US LEARNS FROM INDIA’S G-20 WIN HOW TO COUNTER RISE OF CHINA & RUSSIA

A NEWS ANALYSIS/From Our Bureau

NEW DELHI: The final outcome in the G20 summit declaration irked Ukraine, which saw the compromise on war language as weaker than what leaders produced just 10 months ago in Bali, Indonesia. But for the US and its allies, criticism of a communique that on substance was similar to Bali and has little impact on the ground is a small price to pay for giving Modi a win that bolsters India’s status as a rising power capable of blunting China’s global influence.

Xi Jinping’s decision to stay away from this weekend’s Group of 20 summit may have been intended to deny India its moment.
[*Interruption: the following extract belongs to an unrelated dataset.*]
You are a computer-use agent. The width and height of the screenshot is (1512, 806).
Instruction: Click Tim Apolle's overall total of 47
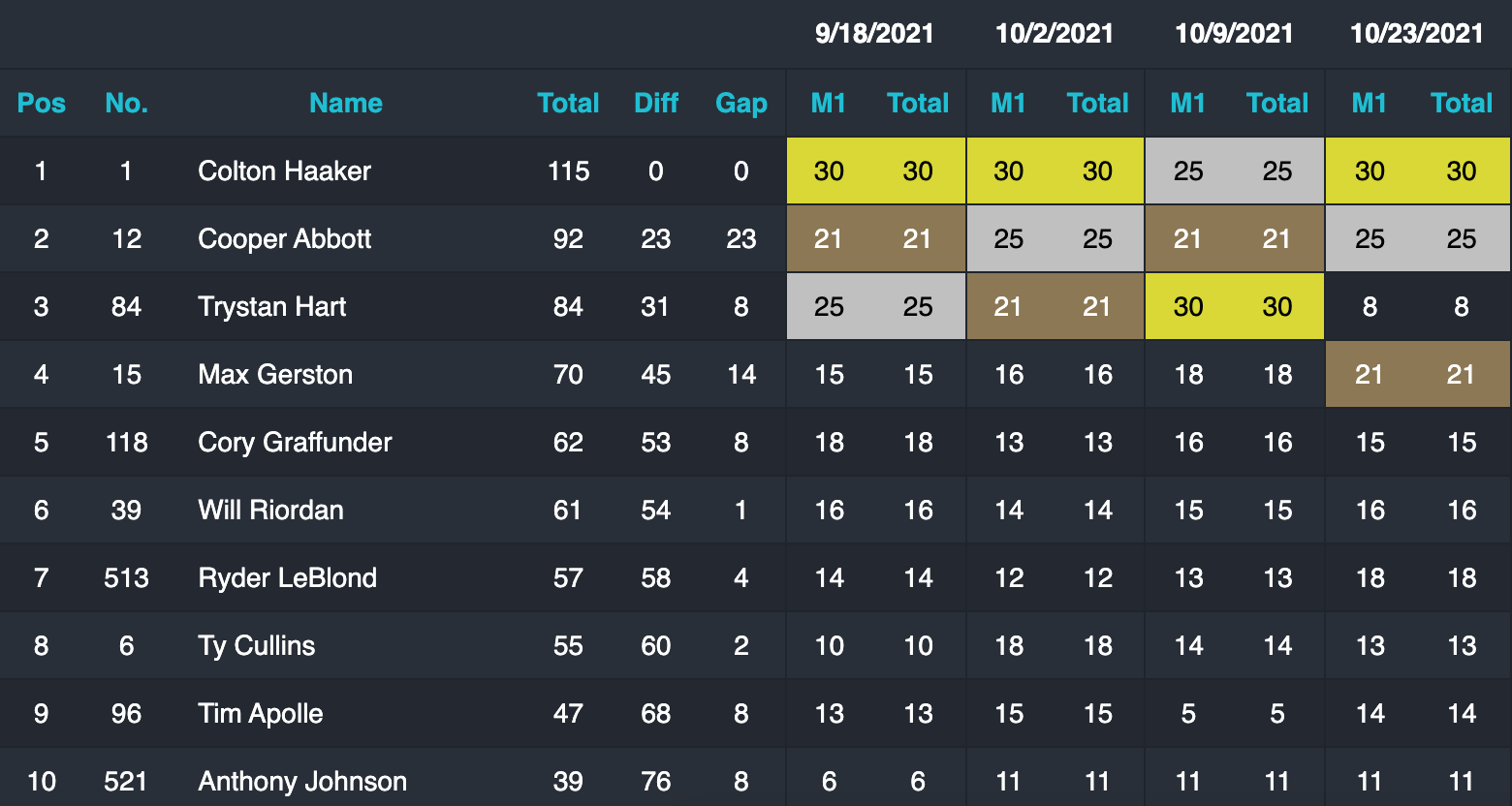tap(568, 714)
Instead, Prime Minister Narendra Modi — along with the US and Europe — figured out how to more effectively counter China on the world stage.

Modi also neutralised Russia by not mentioning it in the declaration while offering it the option to invest billions in rupees it has accumulated for exports, its foreign minister Segei Lavrov said here on Sunday.

“Our Indian friends said they would propose promising areas they can be invested in,” Lavrov told reporters, citing talks with Indian counterpart Subrahmanyam Jaishankar in Jakarta, Indonesia, on the sidelines of the East Asia summit prior to his arrival to India. “Right now our governments are talking how to use and invest them to mutual benefit.”

He didn’t provide further details.

Fellow G-20 nations hailed India’s success in reaching agreement on a joint communique that remained in doubt just days before world leaders gathered for their most significant annual diplomatic event. Apart from finding consensus on Russia’s war in Ukraine, the most difficult issue. It bolsters India’s status as a rising power capable of blunting China’s global influence.

President Joe Biden led the charge, seeing in India his administration’s best hope of isolating China and Russia — and providing a booster shot to the US—led world order. The result showed that Washington is finally learning the language of the so-called Global South, with India as its principle guide.

Along with World Bank President Ajay Banga, the first Indian American to hold the role, Biden was pictured with Modi, Brazil’s Luiz Inacio Lula da Silva and Cyril Ramaphosa of South Africa — key members of the BRICS grouping, minus China and Russia. That bloc expanded earlier this month, posing a challenge for the Group of Seven advanced economies.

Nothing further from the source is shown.